Task prompt — Search the data below for the string "tool". Extract every line that contains it.

[Given data Boundary: Start]

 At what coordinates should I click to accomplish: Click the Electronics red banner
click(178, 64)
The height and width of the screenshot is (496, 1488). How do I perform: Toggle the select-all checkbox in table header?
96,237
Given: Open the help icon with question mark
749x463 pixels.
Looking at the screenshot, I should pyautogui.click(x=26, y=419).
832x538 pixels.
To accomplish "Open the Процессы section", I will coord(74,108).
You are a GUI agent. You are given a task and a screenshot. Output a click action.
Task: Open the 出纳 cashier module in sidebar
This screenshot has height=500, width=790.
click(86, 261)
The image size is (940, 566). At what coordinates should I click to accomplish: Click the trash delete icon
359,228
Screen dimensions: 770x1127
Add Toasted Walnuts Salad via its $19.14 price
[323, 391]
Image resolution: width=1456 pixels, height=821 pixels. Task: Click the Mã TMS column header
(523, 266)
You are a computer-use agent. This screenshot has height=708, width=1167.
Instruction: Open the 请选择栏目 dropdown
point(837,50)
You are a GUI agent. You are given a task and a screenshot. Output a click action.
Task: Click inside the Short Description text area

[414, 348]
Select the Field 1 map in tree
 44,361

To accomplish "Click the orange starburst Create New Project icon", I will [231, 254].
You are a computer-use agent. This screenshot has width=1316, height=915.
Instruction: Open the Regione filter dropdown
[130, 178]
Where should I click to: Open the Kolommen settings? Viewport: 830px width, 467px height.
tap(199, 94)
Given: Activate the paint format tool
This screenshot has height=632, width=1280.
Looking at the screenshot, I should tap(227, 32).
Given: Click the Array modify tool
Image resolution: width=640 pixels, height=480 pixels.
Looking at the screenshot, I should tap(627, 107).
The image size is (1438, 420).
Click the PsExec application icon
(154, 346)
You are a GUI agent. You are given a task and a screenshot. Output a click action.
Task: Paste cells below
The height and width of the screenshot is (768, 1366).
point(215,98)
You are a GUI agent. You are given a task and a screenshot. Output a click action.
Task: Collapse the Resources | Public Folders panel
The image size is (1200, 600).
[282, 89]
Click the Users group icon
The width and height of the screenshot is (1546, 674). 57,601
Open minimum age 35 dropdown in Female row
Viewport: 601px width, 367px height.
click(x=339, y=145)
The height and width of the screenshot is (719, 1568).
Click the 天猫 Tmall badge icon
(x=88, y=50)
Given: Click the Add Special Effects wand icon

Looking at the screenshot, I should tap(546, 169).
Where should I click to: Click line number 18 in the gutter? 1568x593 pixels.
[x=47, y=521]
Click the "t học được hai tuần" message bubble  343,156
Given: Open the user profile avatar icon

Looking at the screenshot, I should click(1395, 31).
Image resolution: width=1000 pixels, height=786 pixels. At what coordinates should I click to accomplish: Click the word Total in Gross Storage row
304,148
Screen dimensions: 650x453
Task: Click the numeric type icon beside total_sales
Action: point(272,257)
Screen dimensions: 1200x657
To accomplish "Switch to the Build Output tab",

[Given data Boundary: End]

Output for this task —
Given: Activate the paint format tool
Given: Click the Array modify tool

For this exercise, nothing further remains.